How to reduce your carbon footprint - do your part to save the planet!
Global warming is progressing year after year in an agonizing way. Is it too late to help? No! Your individual actions and changes in many consumption habits can contribute to a significant reduction in greenhouse gas emissions. From transportation to food, energy and housing: we will tell you everything you need to know.
In a study entitled “Doing Your Fair Share” published in 2019, the company Carbone 4 detailed the possible contribution of behavioral changes at the individual level in reducing global CO2 emissions. The document is based on the average consumption profile of the French and on the objectives set by the Paris agreements, i.e. 2 tonnes emitted per year and per inhabitant, compared to 9.9 in a country like France in 2019.
Adopting a vegetarian diet totally eliminating meat and fish would represent a powerful lever for action, since it would induce a reduction in emissions of 1.3 tonnes per year and per person.
The second most powerful vector concerns the heating of housing. Undertaking thermal renovation work (for example with the installation of a heat pump) or changing the boiler (by eliminating oil-fired models) has a downward impact on emissions of no less than 1.2 tonnes per year and per person.
Fuels made from fossil fuels such as oil or gas are responsible for a large part of individual emissions. Replacing a thermal car with an electric model can save the atmosphere 800 kilos of CO2 per year and per inhabitant.
Systematically using the bicycle instead of the car for short trips, especially in town, could reduce CO2 emissions by up to 320 kilos per year and per person. And what's more, it's pleasant and excellent for your health!
Image: Mark Stosberg / Unsplash
For longer journeys, replacing the private car with carpooling could reduce emissions by 270 kilos per year and per inhabitant. A way to get around that also saves money!
On par with carpooling (270 kilos per year and per inhabitant), we find air transport, regularly criticized for being a massive emitter of CO2. A reduction of this magnitude, however, would require giving up flying entirely, and therefore no longer traveling to certain distant destinations.
It is also possible to reduce emissions through daily consumption behavior. Buying fewer new clothes, for example by favoring second-hand clothes, has a positive impact, with no less than 220 kilos of CO2 saved per year and inhabitant.

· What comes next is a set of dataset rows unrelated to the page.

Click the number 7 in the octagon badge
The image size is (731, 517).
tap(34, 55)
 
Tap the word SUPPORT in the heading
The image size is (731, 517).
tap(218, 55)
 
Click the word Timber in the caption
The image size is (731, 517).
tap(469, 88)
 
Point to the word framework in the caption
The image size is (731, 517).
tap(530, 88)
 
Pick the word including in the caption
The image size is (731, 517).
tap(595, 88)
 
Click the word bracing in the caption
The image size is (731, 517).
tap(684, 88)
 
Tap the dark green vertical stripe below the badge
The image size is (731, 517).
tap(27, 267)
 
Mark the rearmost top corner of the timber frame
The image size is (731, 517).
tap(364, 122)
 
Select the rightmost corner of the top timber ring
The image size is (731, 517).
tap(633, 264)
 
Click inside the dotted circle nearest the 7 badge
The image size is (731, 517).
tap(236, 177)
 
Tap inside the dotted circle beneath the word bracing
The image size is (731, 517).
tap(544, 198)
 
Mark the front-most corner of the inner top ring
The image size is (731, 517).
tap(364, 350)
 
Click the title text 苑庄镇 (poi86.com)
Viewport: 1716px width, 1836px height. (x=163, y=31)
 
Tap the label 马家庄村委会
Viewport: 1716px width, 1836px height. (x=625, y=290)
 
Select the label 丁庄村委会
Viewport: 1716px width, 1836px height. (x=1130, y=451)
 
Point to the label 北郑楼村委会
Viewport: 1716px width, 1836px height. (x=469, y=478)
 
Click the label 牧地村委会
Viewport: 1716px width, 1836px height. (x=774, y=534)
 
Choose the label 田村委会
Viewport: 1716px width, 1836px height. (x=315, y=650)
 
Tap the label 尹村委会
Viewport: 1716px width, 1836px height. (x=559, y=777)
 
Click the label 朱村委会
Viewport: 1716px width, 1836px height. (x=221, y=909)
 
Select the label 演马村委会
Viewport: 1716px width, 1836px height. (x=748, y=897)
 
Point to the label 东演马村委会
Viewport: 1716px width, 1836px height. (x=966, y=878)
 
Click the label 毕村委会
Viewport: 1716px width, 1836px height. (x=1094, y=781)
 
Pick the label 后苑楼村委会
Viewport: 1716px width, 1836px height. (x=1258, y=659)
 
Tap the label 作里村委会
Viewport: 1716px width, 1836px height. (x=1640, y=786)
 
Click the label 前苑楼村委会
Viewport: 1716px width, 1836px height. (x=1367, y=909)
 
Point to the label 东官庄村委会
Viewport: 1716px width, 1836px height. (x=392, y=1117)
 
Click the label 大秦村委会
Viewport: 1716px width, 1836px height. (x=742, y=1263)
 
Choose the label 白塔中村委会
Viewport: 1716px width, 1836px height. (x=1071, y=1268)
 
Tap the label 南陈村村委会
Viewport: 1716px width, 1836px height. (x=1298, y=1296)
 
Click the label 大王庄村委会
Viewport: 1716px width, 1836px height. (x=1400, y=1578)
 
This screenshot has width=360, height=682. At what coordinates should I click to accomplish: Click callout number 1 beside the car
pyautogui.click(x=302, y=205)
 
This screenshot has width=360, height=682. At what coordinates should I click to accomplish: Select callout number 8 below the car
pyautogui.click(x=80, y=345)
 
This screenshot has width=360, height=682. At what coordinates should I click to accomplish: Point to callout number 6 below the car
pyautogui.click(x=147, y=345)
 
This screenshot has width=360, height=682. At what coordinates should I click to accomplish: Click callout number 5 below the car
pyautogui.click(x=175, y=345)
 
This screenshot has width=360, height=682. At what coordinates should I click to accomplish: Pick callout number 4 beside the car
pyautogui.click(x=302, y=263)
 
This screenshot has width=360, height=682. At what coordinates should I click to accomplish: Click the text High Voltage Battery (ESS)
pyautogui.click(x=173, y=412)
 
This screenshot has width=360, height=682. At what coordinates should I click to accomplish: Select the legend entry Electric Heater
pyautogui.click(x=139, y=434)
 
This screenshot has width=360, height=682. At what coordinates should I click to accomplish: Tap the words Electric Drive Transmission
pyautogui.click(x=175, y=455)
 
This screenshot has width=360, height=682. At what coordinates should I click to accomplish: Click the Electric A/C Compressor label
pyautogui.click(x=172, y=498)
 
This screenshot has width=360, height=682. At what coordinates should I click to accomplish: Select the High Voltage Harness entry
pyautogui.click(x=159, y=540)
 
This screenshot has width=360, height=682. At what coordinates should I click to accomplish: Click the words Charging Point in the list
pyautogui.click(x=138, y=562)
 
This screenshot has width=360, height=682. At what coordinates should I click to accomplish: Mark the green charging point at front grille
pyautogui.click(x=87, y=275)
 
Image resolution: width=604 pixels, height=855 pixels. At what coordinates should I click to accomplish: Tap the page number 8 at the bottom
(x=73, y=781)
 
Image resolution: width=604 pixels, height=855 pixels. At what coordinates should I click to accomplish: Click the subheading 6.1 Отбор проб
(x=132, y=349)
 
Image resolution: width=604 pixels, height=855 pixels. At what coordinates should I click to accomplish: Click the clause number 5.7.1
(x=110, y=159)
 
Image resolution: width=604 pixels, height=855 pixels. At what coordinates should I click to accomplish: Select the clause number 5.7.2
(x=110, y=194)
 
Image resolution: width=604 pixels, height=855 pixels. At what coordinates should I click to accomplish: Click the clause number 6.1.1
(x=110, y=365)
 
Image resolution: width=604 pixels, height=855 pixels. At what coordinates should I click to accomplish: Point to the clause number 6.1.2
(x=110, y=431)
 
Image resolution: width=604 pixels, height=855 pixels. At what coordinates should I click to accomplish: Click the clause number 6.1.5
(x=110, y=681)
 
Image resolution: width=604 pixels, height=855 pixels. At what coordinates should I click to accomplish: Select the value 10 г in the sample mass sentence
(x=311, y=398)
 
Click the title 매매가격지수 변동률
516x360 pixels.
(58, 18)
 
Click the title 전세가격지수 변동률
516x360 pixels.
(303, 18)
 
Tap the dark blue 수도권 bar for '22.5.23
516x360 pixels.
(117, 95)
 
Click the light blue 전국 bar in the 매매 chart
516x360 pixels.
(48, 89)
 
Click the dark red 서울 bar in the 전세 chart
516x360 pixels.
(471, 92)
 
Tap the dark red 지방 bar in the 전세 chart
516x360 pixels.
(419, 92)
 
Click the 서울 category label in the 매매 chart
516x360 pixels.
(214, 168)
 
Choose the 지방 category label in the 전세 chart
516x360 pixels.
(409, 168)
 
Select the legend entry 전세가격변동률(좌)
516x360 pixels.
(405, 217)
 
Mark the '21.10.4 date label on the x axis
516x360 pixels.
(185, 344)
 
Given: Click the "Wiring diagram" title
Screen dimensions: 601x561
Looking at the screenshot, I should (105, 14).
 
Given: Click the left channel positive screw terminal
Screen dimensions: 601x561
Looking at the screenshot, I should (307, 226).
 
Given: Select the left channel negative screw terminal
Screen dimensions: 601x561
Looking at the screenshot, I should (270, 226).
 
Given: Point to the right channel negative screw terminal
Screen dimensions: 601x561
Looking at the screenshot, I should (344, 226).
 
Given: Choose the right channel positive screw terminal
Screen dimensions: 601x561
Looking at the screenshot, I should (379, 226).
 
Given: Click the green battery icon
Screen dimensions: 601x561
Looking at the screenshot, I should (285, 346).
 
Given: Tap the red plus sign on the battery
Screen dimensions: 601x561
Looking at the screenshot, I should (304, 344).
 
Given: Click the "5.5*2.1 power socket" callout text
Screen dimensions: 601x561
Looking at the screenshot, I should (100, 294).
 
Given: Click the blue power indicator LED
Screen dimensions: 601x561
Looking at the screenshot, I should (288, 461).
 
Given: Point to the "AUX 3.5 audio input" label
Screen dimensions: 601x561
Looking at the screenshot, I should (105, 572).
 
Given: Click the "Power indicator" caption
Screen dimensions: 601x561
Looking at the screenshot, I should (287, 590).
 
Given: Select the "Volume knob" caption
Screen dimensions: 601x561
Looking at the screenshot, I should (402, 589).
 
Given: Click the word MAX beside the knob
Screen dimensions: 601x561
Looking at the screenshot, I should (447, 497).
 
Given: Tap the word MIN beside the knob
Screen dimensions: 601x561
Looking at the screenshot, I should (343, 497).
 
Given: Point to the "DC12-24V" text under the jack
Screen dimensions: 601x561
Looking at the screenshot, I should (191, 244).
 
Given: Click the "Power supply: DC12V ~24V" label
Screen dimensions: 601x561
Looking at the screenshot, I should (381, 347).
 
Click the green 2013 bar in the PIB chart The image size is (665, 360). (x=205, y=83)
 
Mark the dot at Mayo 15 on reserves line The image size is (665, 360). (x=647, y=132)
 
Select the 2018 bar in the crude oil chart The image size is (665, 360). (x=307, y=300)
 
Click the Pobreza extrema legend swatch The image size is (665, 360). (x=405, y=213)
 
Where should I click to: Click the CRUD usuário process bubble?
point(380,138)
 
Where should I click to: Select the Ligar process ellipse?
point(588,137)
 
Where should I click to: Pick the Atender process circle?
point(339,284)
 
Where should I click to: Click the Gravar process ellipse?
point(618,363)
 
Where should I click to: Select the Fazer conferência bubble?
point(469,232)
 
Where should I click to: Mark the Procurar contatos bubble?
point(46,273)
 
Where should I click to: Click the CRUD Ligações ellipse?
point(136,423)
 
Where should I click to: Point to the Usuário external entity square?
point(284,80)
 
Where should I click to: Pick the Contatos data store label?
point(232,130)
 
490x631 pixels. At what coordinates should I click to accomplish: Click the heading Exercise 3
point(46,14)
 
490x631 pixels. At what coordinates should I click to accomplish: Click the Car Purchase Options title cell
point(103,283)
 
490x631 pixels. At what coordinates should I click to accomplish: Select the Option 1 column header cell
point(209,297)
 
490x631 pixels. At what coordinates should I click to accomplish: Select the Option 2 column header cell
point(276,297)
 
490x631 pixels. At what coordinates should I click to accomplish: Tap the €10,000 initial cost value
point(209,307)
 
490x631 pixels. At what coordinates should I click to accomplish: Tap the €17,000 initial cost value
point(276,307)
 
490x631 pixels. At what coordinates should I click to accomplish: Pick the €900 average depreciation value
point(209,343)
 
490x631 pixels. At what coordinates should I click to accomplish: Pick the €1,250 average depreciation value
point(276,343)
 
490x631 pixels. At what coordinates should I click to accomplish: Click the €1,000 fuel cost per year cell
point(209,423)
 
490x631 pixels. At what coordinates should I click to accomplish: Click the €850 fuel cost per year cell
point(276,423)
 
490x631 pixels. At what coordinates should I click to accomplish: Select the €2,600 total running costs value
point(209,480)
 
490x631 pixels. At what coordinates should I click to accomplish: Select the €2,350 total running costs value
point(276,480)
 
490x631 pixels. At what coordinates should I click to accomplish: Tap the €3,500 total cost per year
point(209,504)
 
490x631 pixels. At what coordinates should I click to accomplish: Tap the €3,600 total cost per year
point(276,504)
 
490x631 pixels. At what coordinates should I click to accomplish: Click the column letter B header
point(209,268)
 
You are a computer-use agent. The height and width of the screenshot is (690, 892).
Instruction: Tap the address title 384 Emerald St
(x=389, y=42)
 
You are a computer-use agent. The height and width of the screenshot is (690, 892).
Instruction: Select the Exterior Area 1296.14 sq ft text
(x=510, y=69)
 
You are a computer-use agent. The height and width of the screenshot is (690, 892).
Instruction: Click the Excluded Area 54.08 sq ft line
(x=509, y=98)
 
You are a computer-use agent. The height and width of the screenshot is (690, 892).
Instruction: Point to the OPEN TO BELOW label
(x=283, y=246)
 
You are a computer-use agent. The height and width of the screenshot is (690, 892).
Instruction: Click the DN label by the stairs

To reduce emissions related to the transport of goods, consuming locally produced food is a very effective measure: such a change in practice represents a reduction of 170 kilos of emissions per year and per person. And it's also an opportunity to support farmers near you!
Other practices have been identified as likely to significantly reduce our individual carbon footprint: lowering the heating temperature in one's home, but also buying exclusively second-hand computer equipment and household appliances.
Finally, practicing zero waste as much as possible is a last lever of action to reduce your carbon footprint. For example, you can recycle or transform certain products or old objects.
The study stresses, however, that this calculation assumes total commitment to the actions mentioned and equal involvement of all citizens – two criteria which are far from being met. The figures given on the basis of a “realistic” commitment are more modest. Does individual action against global warming have its limits?
This is what the study concludes, since even assuming total commitment by all French people, the reduction in CO2 emissions would only be 2.8 tonnes per year and per inhabitant, a level very insufficient to respect the trajectory provided for by the Paris agreements.
All sectors of activity are therefore affected by the climate challenge. The most important driver of change is the decarbonization of all economic activities, and in particular agriculture, industry, construction and the various modes of transport.
But until the complete transformation of infrastructure, energy sources and human activities, you can assess your own carbon footprint using one of the many simulators that exist online, before taking action. It's your turn!